I wasn’t able to successfully care about James Blake (not the tennis player, him I’m always pulling for) until about halfway through his second song at Webster hall Wednesday night. Even “The Wilhelm Scream” felt kind of tired to me; catchy, nice, sure, but I don’t find dubstep as a genre very convincing and I didn’t understand why this kid Jimmy was so goddamn important. Well, this show didn’t make me a believer but I Get It now. When he played this short pretty piano interlude “Give Me My Month” I got the music tingle (v. different from the poetry tingle) where it feels like you’re about to have a filthily indulgent full body cry. In general I dug the slower numbers more than the big beat shit, but the end result is I can’t hate anymore, which sucks. James, you have denied me one of life’s great pleasures: the deep joy of playa hatin. And really he was so gracious as a performer. Neither bewildered nor jaded by all the attention he’s gotten in the past year. He’s one of those guys my grandmother would deem “such a nice boy.”

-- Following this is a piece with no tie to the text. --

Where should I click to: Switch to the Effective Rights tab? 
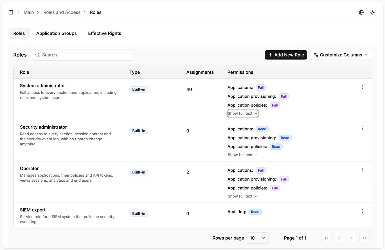[104, 33]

Blake’s real weapon is his voice, which is odd because it’s not that good in conventional terms. It has that persistent quaver, where it’s constantly about to break, which grants a different sort of pathos or charge to both the quiet, unplugged songs and the more traditional dubsteppy, beats and burnt electronics songs. It took me a while to realize this, but James needs to send Antony Hegarty a big fat weepy thank you note, re: quavery vocals. But I think it’s his genre wizardry with all the gospel influence that keeps it out of the realm of homage.
It was a great concert. Teengirl Fantasy looked like the Mario Brothers if they had fallen in love with house music and blow instead of plumbing and shrooms. The only downside was my placement next to this buzzkill hipster girl who was like a whine singularity. If I heard right, she started flipping out because everyone was pressed up against each other and she could feel the hair on my arms. Listen honey, I know two things about the world. One is that I’m a black Irish beast and I will never be sorry about it. And the other is that it’s a show and you’re gonna be very close to other people. My ass has been polished to a lustrous sheen by all the drunk and clumsy inadvertent groping I’ve suffered from years of seeing music. Just deal.